On 28.11.18 16:28, Boris Brezillon wrote:
On Wed, 28 Nov 2018 15:19:37 +0000 Schrempf Frieder frieder.schrempf@kontron.de wrote:
On 28.11.18 16:02, Boris Brezillon wrote:
On Wed, 28 Nov 2018 14:55:45 +0000 Schrempf Frieder frieder.schrempf@kontron.de wrote:
Hi Boris,
On 28.11.18 15:41, Boris Brezillon wrote:
On Tue, 27 Nov 2018 07:44:52 +0000 Schrempf Frieder frieder.schrempf@kontron.de wrote:
Fix the size of the buffer allocated to store the in-memory BBT. This bug was previously hidden by a different bug, that was fixed in d098093ba06e.
Fixes: 9c3736a3de21 ("mtd: nand: Add core infrastructure to deal with NAND devices") Cc: stable@vger.kernel.org Signed-off-by: Frieder Schrempf frieder.schrempf@kontron.de
Looks like your From header does not match the SoB tag ('Frieder Schrempf' vs 'Schrempf Frieder') and checkpatch does not like that. I'll fix it when applying, but maybe you should fix your .gitconfig to make them match.
Actually the From header in my local patch is correct (<first name> <last name>, Frieder Schrempf) as it comes from my git config. But since our company was renamed and our mail servers were transferred, our e-mails are sent with From=<last name> <first name>.
It seems like git send-email or patchwork or whatever uses the information from the e-mail header instead of what is in the patch.
I will try to raise this issue with our IT department as this would be best fixed on their side.
There's another solution: make git send-email add a From header in the message body.
git config --global sendemail.from "Schrempf Frieder frieder.schrempf@kontron.de"
I don't get it. How would that change things? My From still wouldn't match my SoB tags.
When there's a From line in the message Body, git am will use this one instead of the one in the header section.
Ok, now I got it. I didn't know that git send-email adds the From tag in the body if sendemail.from differs from the author, but that makes sense indeed.

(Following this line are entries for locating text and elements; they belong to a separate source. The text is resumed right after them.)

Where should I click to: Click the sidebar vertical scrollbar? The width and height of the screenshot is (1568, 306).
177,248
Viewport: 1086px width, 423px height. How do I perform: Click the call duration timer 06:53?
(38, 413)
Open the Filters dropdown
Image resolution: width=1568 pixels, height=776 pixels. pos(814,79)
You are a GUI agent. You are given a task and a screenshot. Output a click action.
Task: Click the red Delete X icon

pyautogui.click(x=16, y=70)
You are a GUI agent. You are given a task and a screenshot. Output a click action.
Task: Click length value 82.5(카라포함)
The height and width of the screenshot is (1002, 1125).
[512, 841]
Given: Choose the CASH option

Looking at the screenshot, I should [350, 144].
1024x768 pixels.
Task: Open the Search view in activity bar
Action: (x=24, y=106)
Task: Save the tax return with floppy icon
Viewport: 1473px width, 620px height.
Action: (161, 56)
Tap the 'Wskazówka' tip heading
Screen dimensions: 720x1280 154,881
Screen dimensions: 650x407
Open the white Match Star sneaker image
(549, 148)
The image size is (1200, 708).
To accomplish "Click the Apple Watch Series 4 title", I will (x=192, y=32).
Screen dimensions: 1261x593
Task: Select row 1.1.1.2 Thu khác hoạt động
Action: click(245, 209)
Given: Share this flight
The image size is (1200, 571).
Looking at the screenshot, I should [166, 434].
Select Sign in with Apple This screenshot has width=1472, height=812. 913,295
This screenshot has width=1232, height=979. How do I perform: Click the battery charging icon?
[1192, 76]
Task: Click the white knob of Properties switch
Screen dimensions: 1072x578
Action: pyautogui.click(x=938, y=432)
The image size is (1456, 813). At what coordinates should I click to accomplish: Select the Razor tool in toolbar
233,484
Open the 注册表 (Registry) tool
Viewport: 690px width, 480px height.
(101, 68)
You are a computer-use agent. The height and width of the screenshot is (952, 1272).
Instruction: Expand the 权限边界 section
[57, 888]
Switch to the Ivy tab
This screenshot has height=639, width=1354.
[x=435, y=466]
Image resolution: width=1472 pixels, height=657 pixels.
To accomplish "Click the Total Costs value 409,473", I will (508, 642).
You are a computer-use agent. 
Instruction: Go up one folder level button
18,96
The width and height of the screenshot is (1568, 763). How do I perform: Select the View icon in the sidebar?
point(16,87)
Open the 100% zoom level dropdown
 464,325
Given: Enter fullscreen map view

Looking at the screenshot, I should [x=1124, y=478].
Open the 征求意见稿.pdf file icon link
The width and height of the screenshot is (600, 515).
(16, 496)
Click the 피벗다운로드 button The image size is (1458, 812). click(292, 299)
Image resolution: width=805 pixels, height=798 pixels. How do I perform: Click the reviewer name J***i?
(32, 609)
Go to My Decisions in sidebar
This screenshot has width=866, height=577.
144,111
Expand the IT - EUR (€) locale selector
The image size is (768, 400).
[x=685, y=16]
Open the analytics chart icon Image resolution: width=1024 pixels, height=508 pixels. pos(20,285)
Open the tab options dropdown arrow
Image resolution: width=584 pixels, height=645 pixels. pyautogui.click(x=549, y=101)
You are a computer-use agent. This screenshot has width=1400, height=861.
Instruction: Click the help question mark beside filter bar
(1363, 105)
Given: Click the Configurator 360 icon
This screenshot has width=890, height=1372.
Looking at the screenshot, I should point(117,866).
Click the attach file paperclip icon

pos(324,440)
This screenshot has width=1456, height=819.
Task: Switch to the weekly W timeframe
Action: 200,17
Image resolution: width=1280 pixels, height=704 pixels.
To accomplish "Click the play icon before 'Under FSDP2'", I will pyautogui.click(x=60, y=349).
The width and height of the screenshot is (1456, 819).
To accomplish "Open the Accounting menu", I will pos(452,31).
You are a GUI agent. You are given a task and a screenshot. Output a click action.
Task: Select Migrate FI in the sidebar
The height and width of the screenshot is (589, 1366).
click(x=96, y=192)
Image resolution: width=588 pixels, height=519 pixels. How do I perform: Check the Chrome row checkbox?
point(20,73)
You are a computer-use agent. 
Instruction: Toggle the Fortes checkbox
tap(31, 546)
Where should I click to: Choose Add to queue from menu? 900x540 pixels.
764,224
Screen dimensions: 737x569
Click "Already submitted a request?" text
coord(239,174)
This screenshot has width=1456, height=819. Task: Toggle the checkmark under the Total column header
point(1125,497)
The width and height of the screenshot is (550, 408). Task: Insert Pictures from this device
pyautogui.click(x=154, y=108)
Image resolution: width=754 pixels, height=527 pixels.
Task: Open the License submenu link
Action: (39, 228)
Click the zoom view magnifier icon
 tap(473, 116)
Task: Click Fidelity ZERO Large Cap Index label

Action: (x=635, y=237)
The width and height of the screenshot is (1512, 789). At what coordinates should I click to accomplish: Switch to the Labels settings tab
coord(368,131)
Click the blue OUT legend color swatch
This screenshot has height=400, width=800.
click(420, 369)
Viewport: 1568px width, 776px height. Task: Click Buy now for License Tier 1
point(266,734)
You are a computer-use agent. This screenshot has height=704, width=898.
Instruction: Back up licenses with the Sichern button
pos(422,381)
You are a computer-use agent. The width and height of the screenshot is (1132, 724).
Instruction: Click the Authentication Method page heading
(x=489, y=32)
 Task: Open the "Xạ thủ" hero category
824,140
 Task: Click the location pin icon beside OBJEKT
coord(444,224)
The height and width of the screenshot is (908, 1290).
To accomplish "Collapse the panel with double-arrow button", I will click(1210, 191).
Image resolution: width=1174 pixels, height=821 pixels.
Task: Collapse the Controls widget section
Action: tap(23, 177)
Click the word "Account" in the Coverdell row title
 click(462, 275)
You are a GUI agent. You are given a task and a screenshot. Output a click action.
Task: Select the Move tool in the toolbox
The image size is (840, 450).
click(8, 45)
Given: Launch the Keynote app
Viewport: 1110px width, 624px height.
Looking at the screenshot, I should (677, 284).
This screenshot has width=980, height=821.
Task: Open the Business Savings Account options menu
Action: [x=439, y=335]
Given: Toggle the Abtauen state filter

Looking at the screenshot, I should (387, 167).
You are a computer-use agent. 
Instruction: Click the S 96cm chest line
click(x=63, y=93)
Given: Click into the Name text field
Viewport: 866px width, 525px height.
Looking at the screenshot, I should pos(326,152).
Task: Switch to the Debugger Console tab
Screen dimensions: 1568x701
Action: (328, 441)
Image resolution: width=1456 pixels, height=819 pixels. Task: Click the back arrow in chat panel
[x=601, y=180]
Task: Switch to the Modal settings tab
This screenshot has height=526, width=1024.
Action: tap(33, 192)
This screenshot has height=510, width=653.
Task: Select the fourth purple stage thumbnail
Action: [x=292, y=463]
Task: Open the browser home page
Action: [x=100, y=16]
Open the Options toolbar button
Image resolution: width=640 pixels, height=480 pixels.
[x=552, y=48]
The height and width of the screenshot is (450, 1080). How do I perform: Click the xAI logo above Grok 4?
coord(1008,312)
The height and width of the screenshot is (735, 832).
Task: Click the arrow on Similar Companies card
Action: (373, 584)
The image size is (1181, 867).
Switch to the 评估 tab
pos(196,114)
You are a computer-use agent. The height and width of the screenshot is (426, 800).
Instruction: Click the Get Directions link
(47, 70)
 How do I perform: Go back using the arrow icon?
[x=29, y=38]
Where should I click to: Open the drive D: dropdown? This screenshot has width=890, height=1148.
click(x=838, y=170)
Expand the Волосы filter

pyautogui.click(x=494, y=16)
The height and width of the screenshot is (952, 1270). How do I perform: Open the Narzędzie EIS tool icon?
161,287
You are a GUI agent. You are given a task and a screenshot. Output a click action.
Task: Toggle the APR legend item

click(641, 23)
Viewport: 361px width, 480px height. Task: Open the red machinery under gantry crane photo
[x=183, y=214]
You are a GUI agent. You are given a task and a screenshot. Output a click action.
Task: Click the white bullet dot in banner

I just checked and with my old mail setup, the SMTP server was respecting my sender address from the client (send-email, thunderbird).
The new setup uses DavMail Gateway to send via the companies Exchange server and it just ignores my sender from the client and sends with the reversed name as stored in the Exchange server.
I don't like sending mail with reversed names (people start calling me by my last name), but using a different SMTP server would likely cause trouble with some recipients using SPF for spam detection.
So I guess I have to convince our IT to change the names, if even possible... Oh, why do such small things always cause so much trouble?